Reproduce the entries. Match every word.

======== Exercise materials ========

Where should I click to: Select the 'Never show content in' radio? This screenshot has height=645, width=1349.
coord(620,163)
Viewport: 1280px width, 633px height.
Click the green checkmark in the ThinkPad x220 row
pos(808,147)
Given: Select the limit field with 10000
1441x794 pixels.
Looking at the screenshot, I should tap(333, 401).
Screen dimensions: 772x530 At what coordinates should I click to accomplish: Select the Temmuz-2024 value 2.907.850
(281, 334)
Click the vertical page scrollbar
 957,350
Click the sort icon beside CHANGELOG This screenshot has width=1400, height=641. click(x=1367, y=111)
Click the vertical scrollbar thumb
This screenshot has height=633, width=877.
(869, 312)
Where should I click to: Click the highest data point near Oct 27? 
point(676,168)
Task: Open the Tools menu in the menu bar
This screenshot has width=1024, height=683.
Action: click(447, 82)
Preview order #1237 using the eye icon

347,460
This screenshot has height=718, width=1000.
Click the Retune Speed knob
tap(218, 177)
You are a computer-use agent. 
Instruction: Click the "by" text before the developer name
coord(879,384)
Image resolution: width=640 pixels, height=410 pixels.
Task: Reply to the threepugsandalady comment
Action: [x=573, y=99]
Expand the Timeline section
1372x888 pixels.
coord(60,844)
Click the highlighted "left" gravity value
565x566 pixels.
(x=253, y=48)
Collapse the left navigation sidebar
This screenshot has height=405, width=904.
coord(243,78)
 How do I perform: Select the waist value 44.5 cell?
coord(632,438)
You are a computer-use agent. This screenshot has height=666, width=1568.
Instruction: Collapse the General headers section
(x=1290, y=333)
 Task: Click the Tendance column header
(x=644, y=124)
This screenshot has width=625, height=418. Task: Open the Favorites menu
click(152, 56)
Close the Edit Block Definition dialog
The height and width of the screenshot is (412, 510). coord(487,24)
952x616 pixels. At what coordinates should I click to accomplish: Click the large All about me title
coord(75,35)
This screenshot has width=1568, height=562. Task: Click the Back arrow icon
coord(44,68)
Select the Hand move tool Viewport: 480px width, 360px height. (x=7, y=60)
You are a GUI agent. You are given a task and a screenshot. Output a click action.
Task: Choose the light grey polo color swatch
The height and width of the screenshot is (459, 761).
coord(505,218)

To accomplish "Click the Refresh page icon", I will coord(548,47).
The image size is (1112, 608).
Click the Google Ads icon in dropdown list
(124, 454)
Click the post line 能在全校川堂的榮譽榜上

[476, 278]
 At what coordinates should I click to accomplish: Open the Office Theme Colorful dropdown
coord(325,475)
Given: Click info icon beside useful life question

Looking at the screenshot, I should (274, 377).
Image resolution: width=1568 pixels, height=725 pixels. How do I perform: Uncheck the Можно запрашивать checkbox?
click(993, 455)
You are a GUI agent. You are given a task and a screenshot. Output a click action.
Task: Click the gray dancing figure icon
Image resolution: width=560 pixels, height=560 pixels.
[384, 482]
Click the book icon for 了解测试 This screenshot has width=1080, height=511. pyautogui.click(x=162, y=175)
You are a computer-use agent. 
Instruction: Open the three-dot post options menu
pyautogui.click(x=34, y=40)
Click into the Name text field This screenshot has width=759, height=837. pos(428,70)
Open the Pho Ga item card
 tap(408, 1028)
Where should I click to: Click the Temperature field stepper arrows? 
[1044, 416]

========

▶ _The completed task_:
Where should I click to: Select the 'Never show content in' radio? This screenshot has height=645, width=1349.
coord(620,163)
Viewport: 1280px width, 633px height.
Click the green checkmark in the ThinkPad x220 row
pos(808,147)
Given: Select the limit field with 10000
1441x794 pixels.
Looking at the screenshot, I should tap(333, 401).
Screen dimensions: 772x530 At what coordinates should I click to accomplish: Select the Temmuz-2024 value 2.907.850
(281, 334)
Click the vertical page scrollbar
 957,350
Click the sort icon beside CHANGELOG This screenshot has width=1400, height=641. click(x=1367, y=111)
Click the vertical scrollbar thumb
This screenshot has height=633, width=877.
(869, 312)
Where should I click to: Click the highest data point near Oct 27? 
point(676,168)
Task: Open the Tools menu in the menu bar
This screenshot has width=1024, height=683.
Action: click(447, 82)
Preview order #1237 using the eye icon

347,460
This screenshot has height=718, width=1000.
Click the Retune Speed knob
tap(218, 177)
You are a computer-use agent. 
Instruction: Click the "by" text before the developer name
coord(879,384)
Image resolution: width=640 pixels, height=410 pixels.
Task: Reply to the threepugsandalady comment
Action: [x=573, y=99]
Expand the Timeline section
1372x888 pixels.
coord(60,844)
Click the highlighted "left" gravity value
565x566 pixels.
(x=253, y=48)
Collapse the left navigation sidebar
This screenshot has height=405, width=904.
coord(243,78)
 How do I perform: Select the waist value 44.5 cell?
coord(632,438)
You are a computer-use agent. This screenshot has height=666, width=1568.
Instruction: Collapse the General headers section
(x=1290, y=333)
 Task: Click the Tendance column header
(x=644, y=124)
This screenshot has width=625, height=418. Task: Open the Favorites menu
click(152, 56)
Close the Edit Block Definition dialog
The height and width of the screenshot is (412, 510). coord(487,24)
952x616 pixels. At what coordinates should I click to accomplish: Click the large All about me title
coord(75,35)
This screenshot has width=1568, height=562. Task: Click the Back arrow icon
coord(44,68)
Select the Hand move tool Viewport: 480px width, 360px height. (x=7, y=60)
You are a GUI agent. You are given a task and a screenshot. Output a click action.
Task: Choose the light grey polo color swatch
The height and width of the screenshot is (459, 761).
coord(505,218)

To accomplish "Click the Refresh page icon", I will coord(548,47).
The image size is (1112, 608).
Click the Google Ads icon in dropdown list
(124, 454)
Click the post line 能在全校川堂的榮譽榜上

[476, 278]
 At what coordinates should I click to accomplish: Open the Office Theme Colorful dropdown
coord(325,475)
Given: Click info icon beside useful life question

Looking at the screenshot, I should (274, 377).
Image resolution: width=1568 pixels, height=725 pixels. How do I perform: Uncheck the Можно запрашивать checkbox?
click(993, 455)
You are a GUI agent. You are given a task and a screenshot. Output a click action.
Task: Click the gray dancing figure icon
Image resolution: width=560 pixels, height=560 pixels.
[384, 482]
Click the book icon for 了解测试 This screenshot has width=1080, height=511. pyautogui.click(x=162, y=175)
You are a computer-use agent. 
Instruction: Open the three-dot post options menu
pyautogui.click(x=34, y=40)
Click into the Name text field This screenshot has width=759, height=837. pos(428,70)
Open the Pho Ga item card
 tap(408, 1028)
Where should I click to: Click the Temperature field stepper arrows? 
[1044, 416]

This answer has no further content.